There have always been challenges facing engineering education. Today’s challenges include preparing students to address complex socio-technical issues, managing the cost of a degree, navigating the increase of engineering knowledge, and how technologies are impinging on student learning. The National Science Foundation RED project at [redacted] University hypothesizes that addressing these issues can best be achieved by expanding individual pathways for students, enabling an engineering education that is broader and more intersectional with other disciplines.

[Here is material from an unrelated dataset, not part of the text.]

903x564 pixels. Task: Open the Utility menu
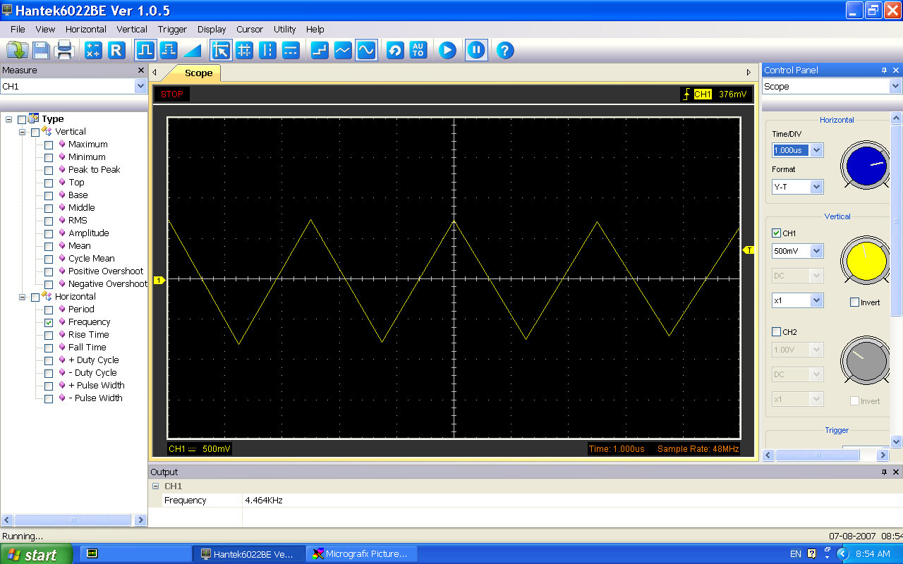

To better align the difficult work needed to expand student pathways through a curriculum in the highly constrained structure of most engineering degree programs, the [redacted] RED project adapted the capabilities approach which asserts that development—individual, economic, and societal—occurs when individuals have the access to personally meaningful capabilities, real and accessible opportunities, they can convert into societally recognized achievements that have real value to the person. In this framework student opportunities are identified at multiple levels, from those required for all human thriving to those specific to engineering students. This opportunity set informs outcomes, which in turn have the potential to foster student achievements that are societally recognized. Adopting the capabilities approach shifted our internal perspectives beyond educational outcomes to the role that opportunities (capabilities) and achievements (functionings) play in education. As our RED project wraps up we have concluded that ABET’s outcomes-based approach limits the ability of engineering education to adapt to changing circumstances and times.
This poster compares the framework that underlies ABET to the capabilities approach, highlighting strengths and weaknesses of both. The ways that ABET-derived and capability-based frameworks intersect with the rest of the curriculum are highlighted, as is how the capabilities approach can be used to highlight barriers to pursuing a wider array of curricular pathways.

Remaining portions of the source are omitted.